[Input records Boundary: Start]

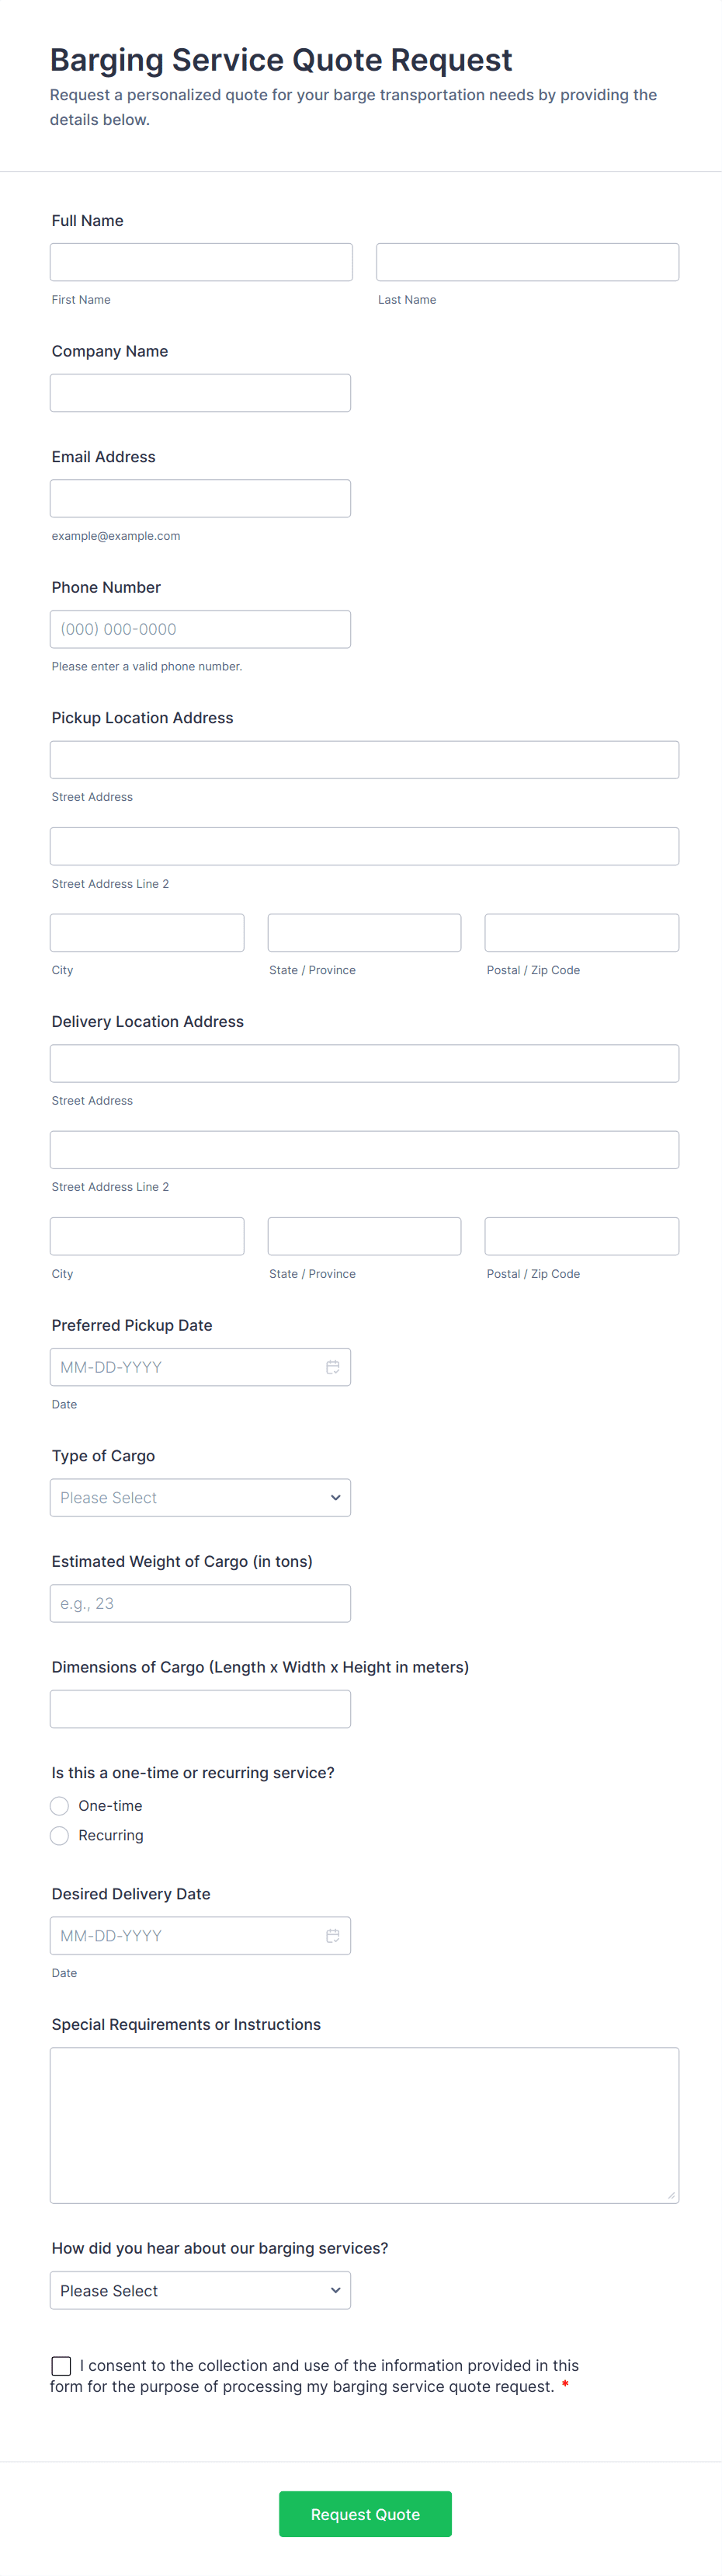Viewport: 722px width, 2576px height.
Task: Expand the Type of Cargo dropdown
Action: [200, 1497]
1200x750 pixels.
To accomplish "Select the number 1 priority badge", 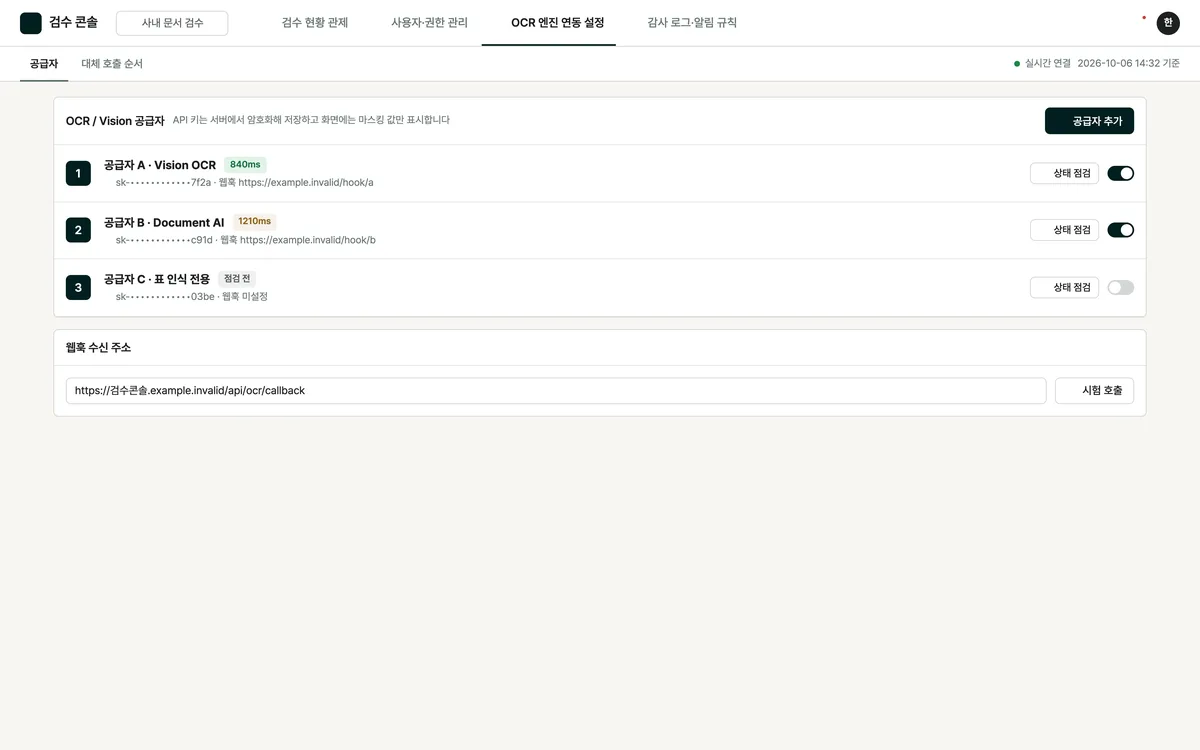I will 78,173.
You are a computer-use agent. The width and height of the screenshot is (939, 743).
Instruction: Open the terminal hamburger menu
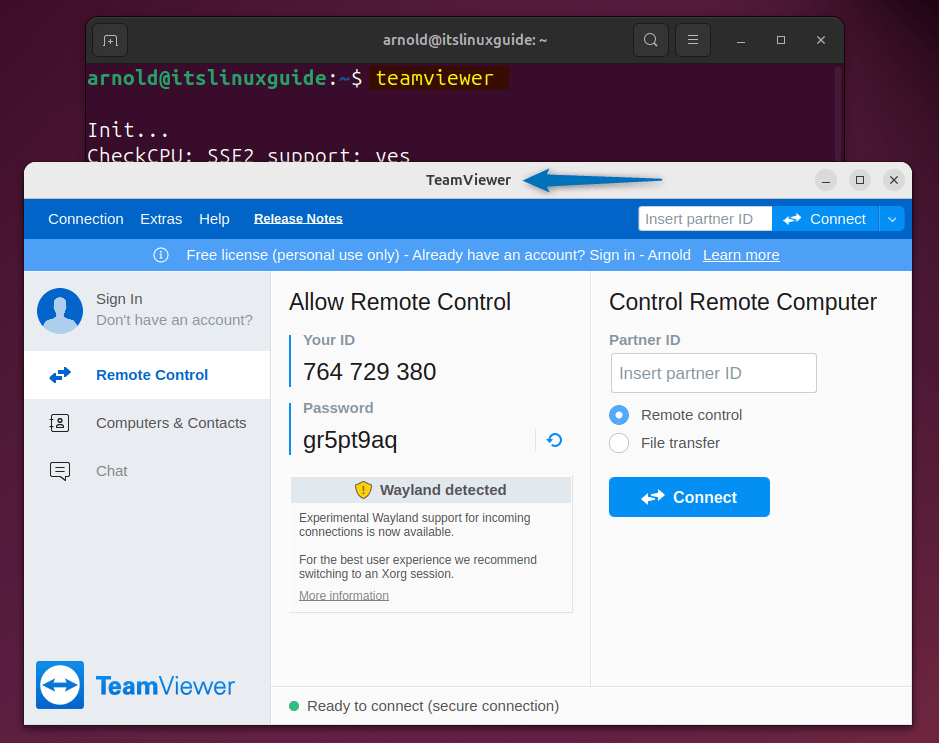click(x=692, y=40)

[Input records Boundary: End]
[Input records Boundary: Start]

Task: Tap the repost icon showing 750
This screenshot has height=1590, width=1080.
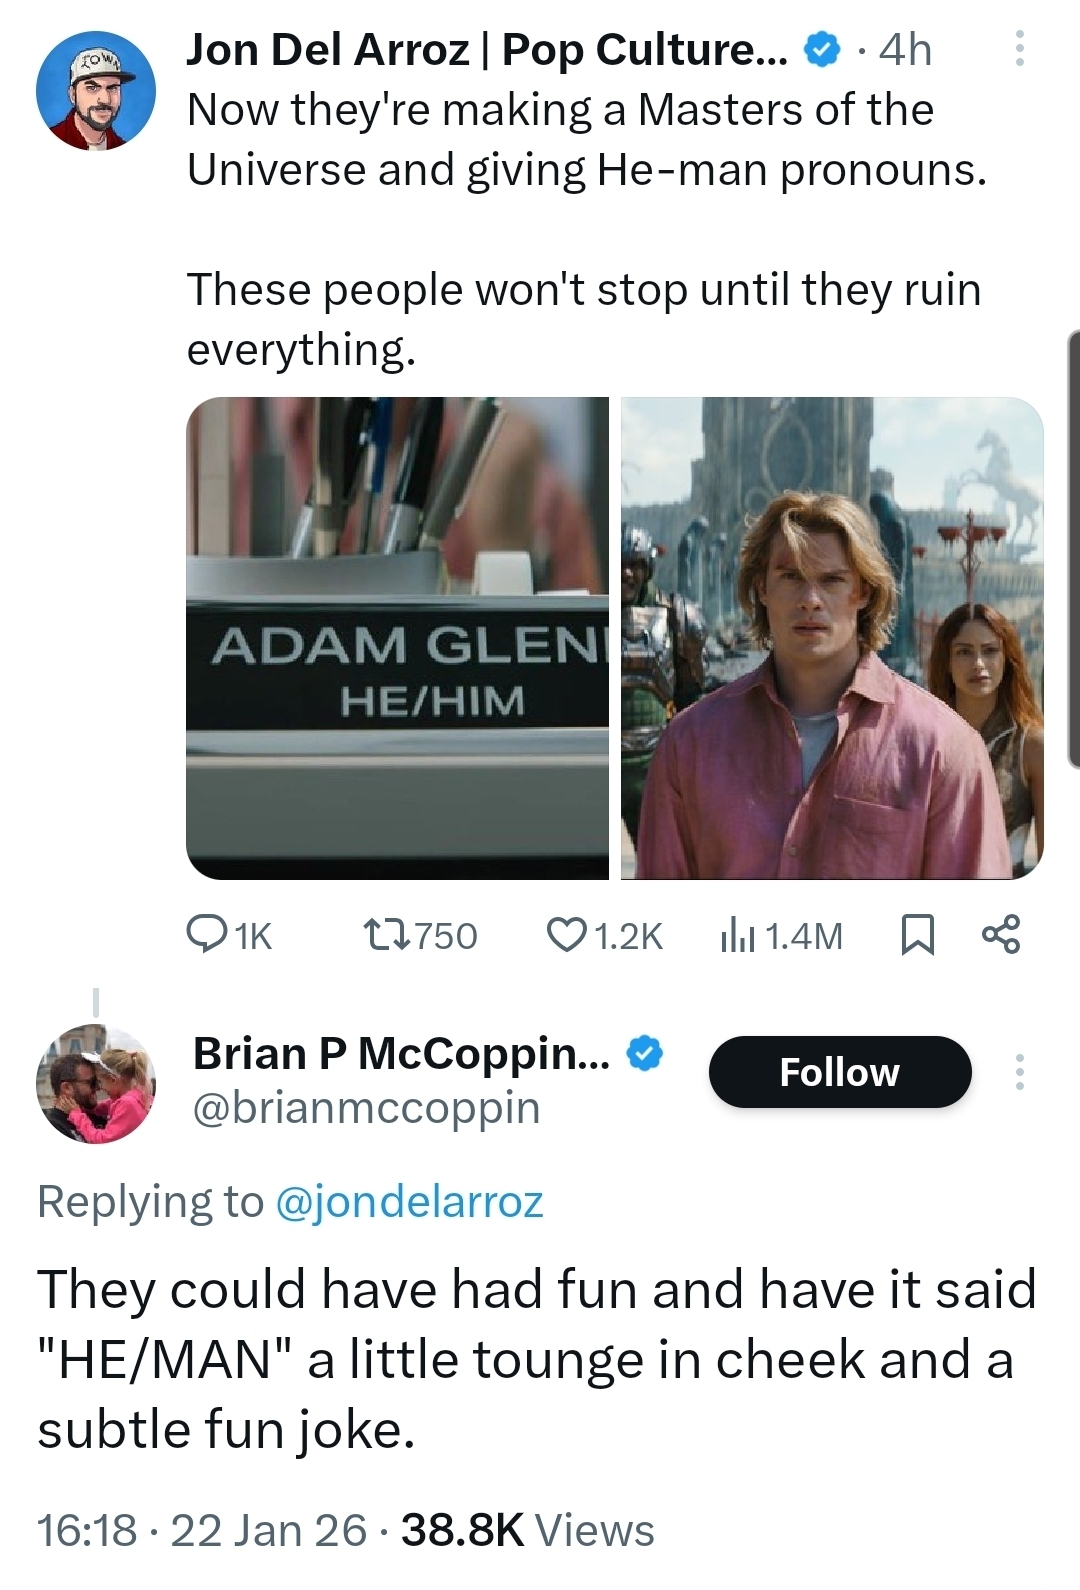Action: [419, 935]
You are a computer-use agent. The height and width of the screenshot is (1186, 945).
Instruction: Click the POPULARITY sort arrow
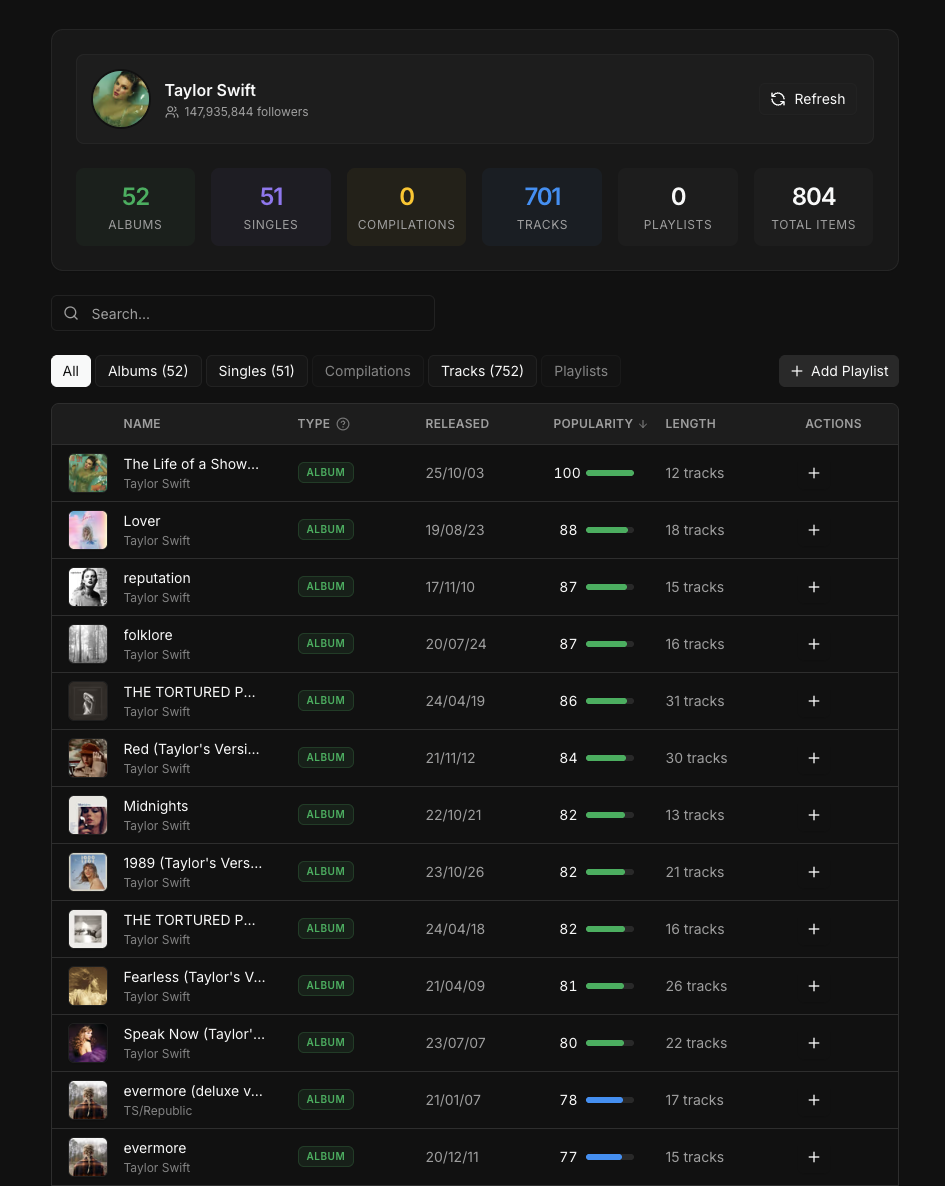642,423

[Input records Boundary: End]

=== Work instruction ===
Read through the records above and copy the lines that contain "agent".

=== Response ===
You are a computer-use agent. The width and height of the screenshot is (939, 743).
You are a computer-use agent. The height and width of the screenshot is (1186, 945).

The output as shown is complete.